PROBLEM DESCRIPTION:
Copy again, word for word, the part of the listing below that opens with the line containing "Given: Open the Messages chat icon" and continues to the end of the listing. Leave the pictures out of your answer.

[Source data]
^^^^^^^^^^^^^^^^
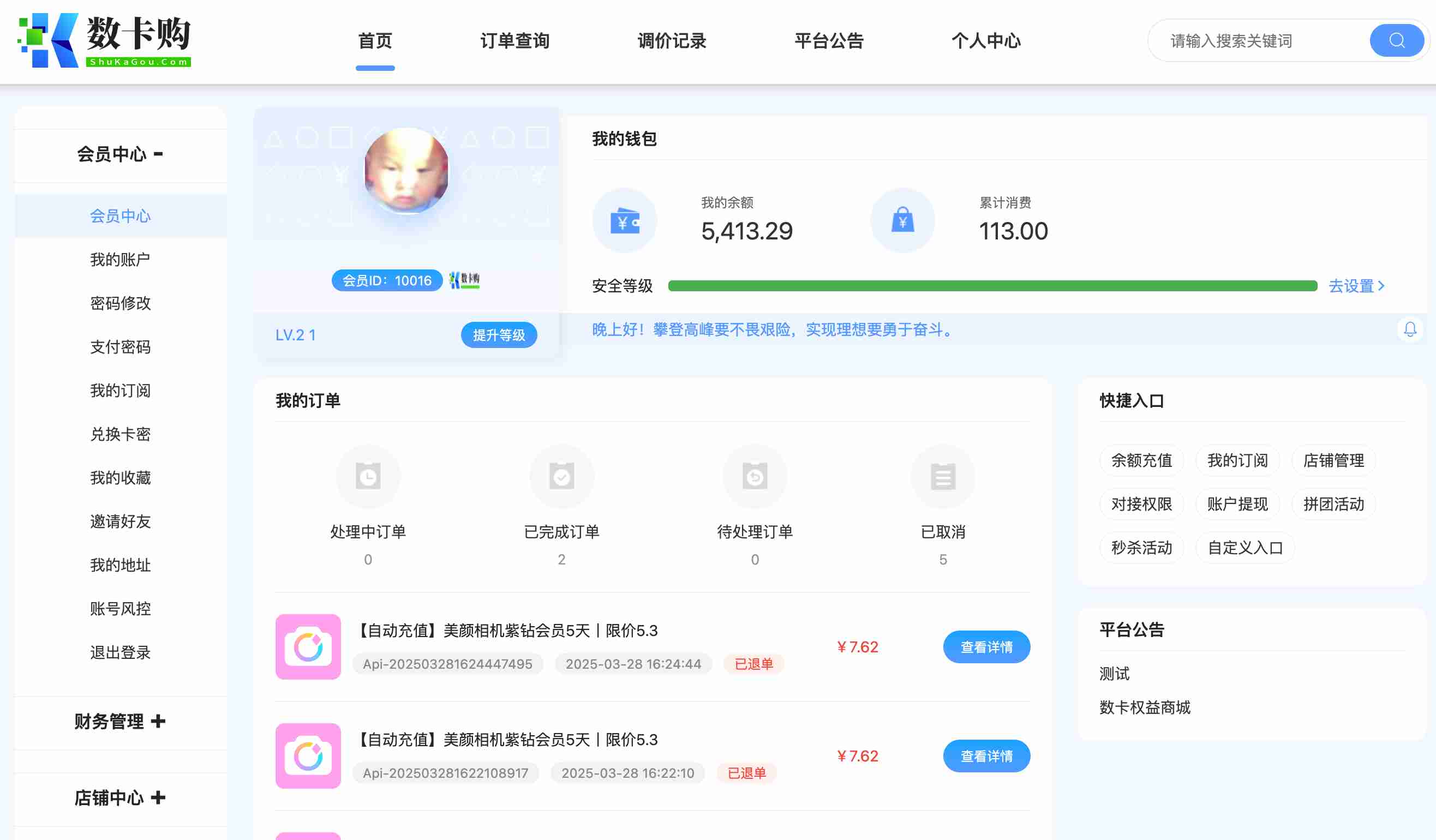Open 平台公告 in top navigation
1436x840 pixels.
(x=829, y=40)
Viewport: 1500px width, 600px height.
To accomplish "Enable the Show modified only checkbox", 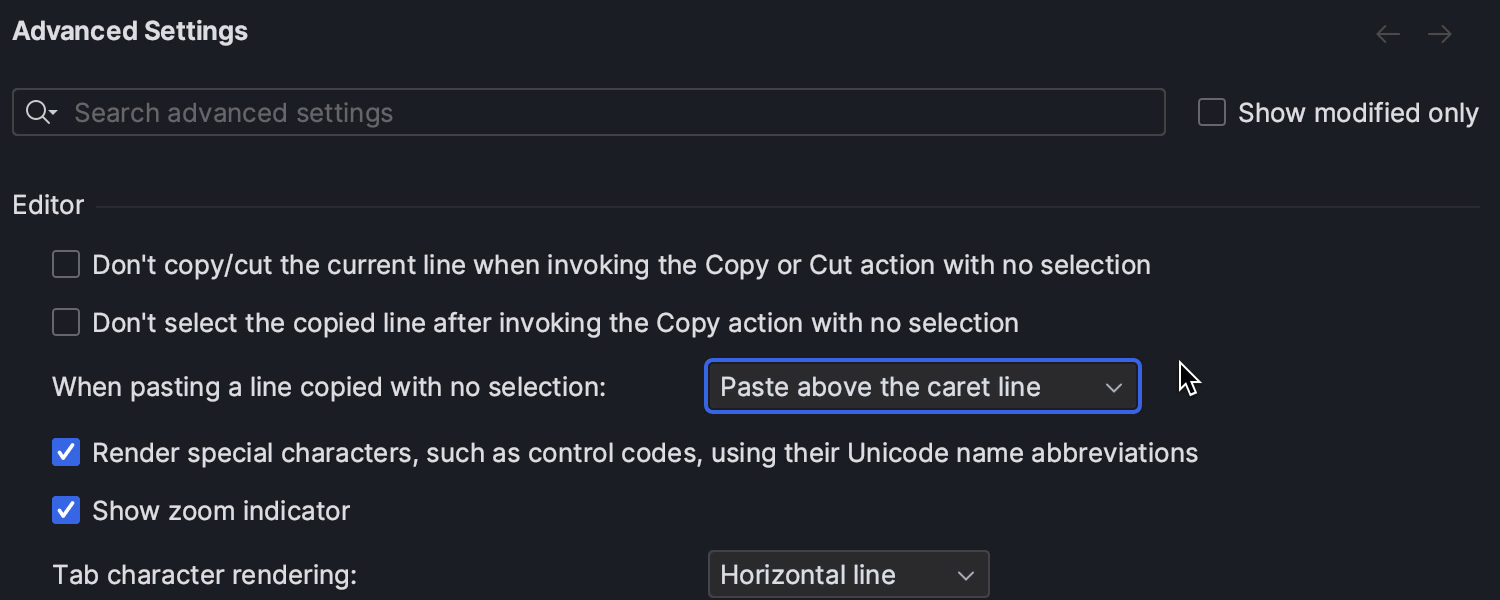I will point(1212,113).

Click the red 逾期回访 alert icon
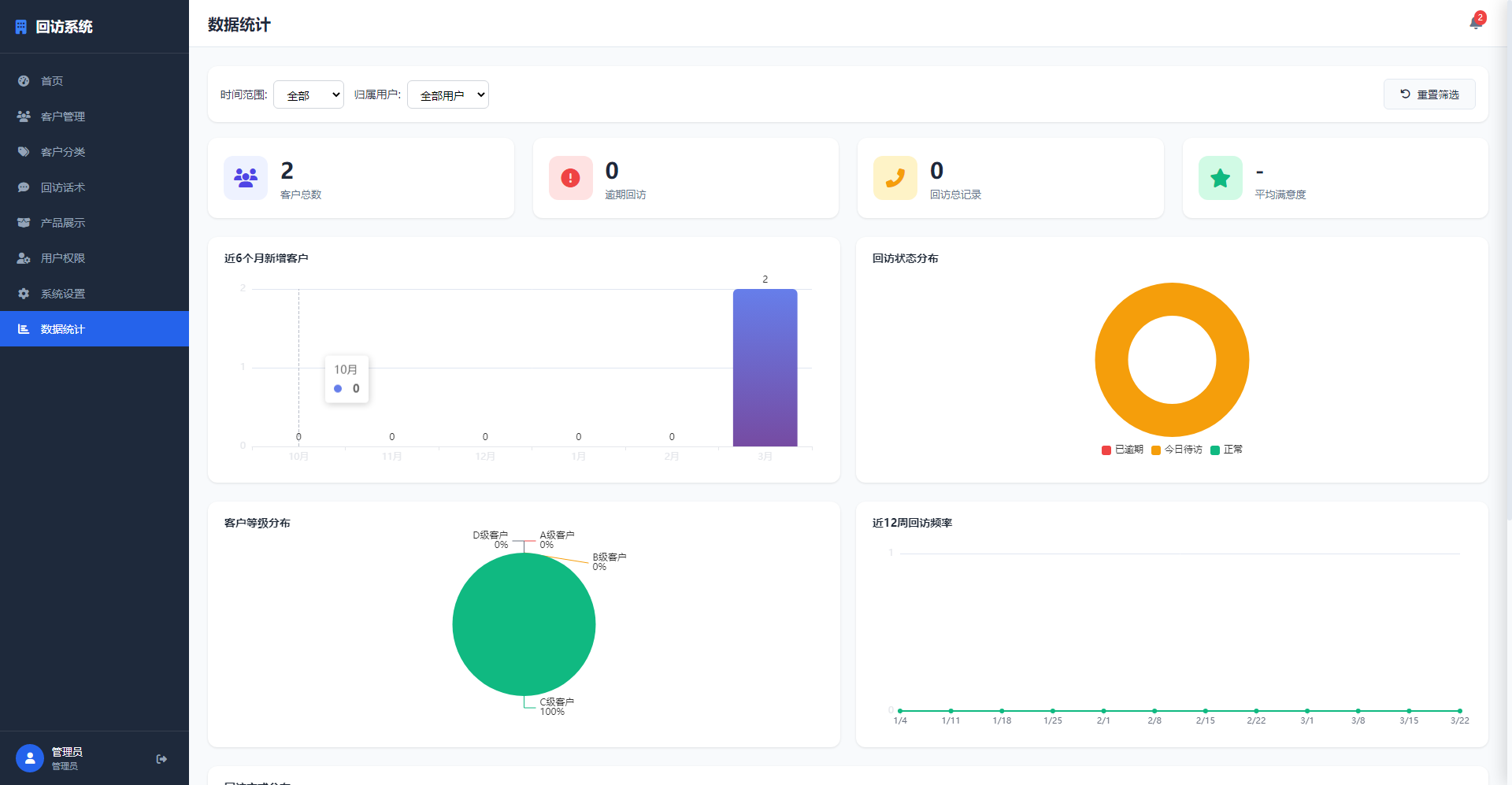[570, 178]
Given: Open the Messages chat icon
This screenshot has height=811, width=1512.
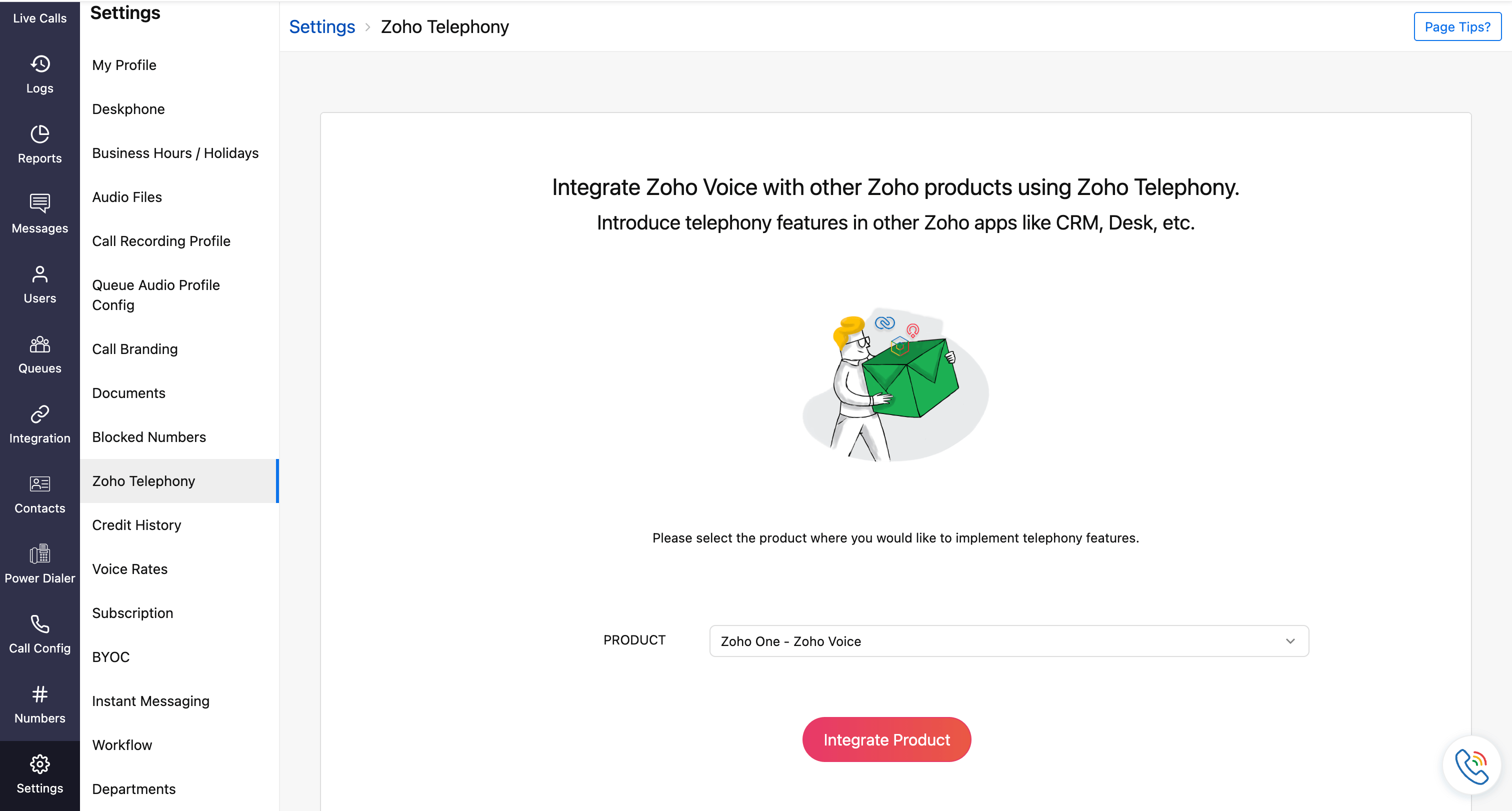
^^^^^^^^^^^^^^^^
RESPONSE:
Given: Open the Messages chat icon
This screenshot has height=811, width=1512.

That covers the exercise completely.